▽
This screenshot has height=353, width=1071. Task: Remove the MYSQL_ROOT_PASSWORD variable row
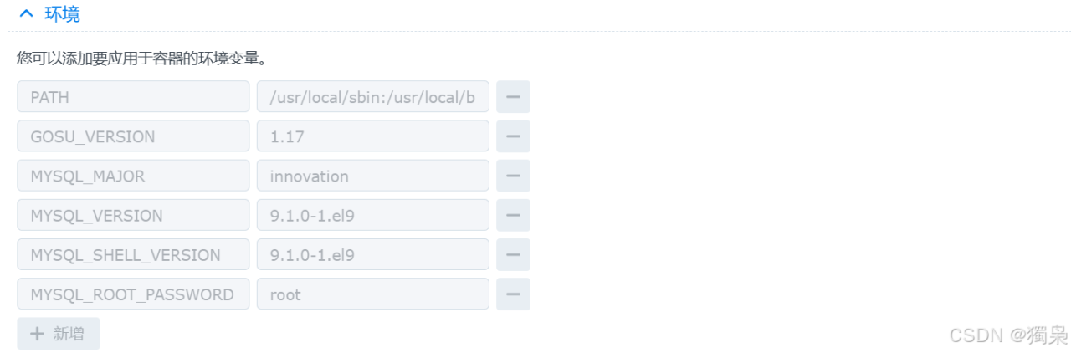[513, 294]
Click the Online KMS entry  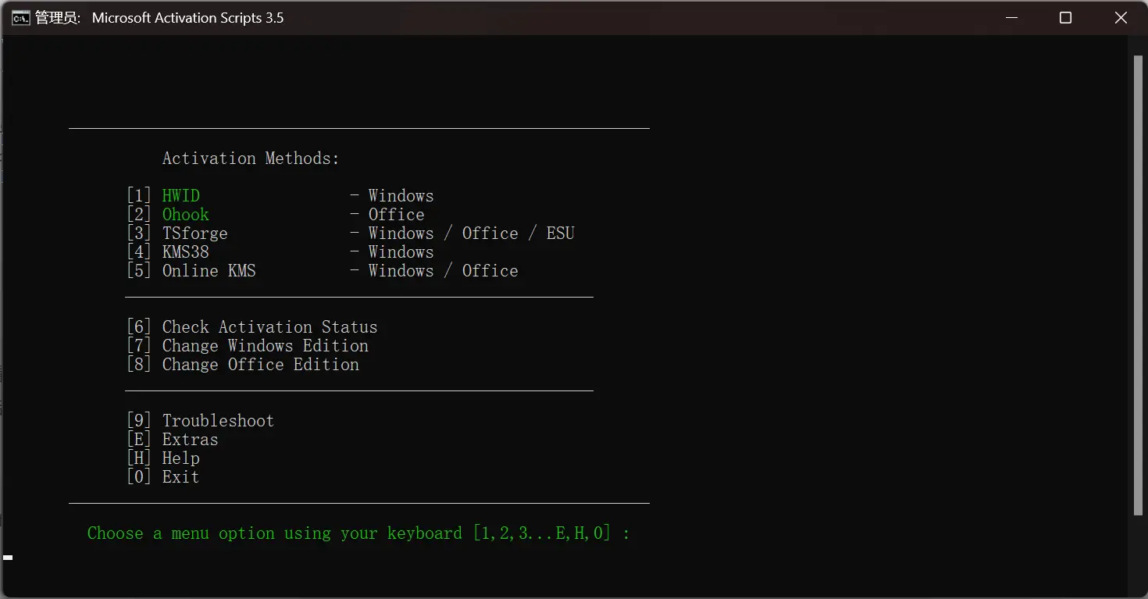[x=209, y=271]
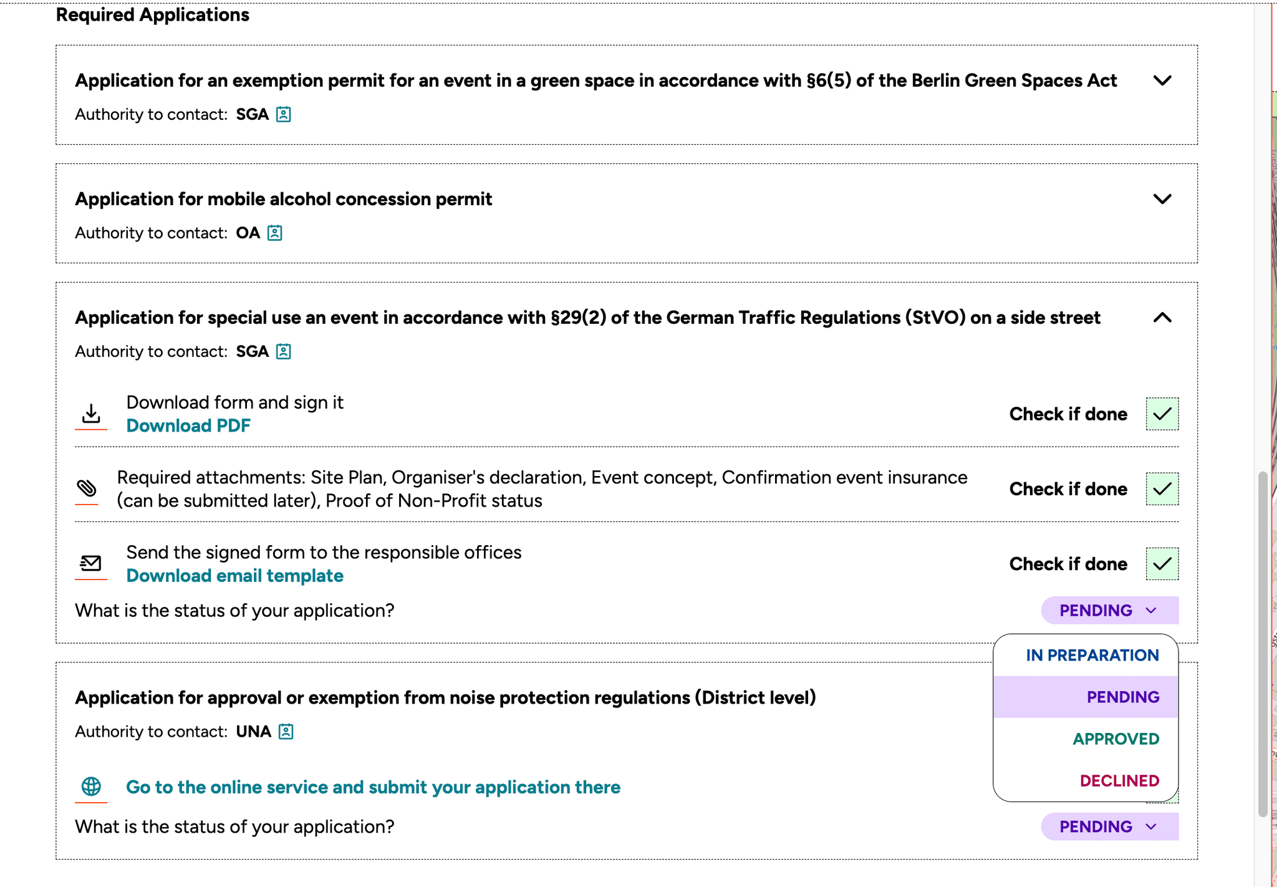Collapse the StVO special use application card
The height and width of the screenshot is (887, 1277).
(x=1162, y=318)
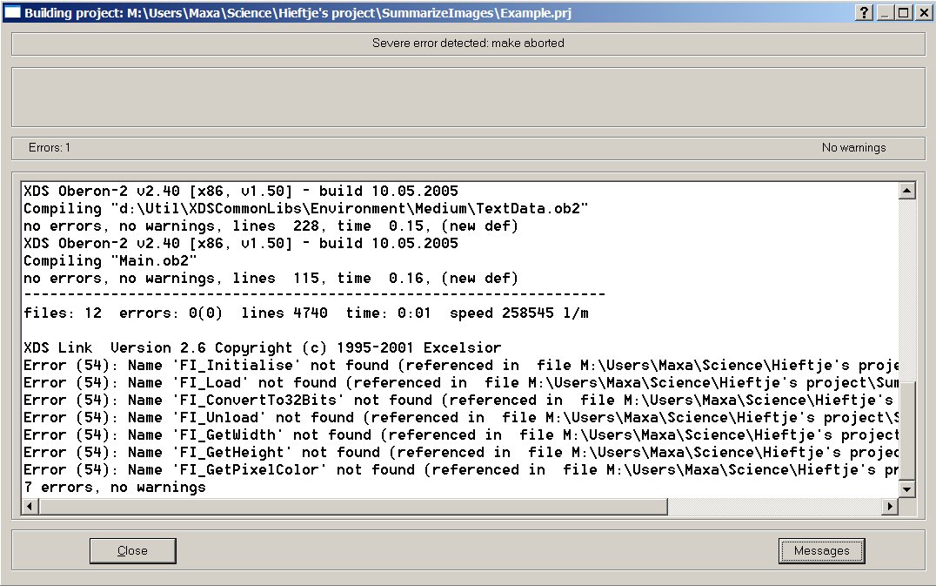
△
_PROBLEM TO WORK ON_
Which lines of the records above contain the word "screenshot"? Return each of those lines in full.

_ANSWER BELOW_
This screenshot has height=353, width=1071. Task: Remove the MYSQL_ROOT_PASSWORD variable row
The height and width of the screenshot is (887, 1277).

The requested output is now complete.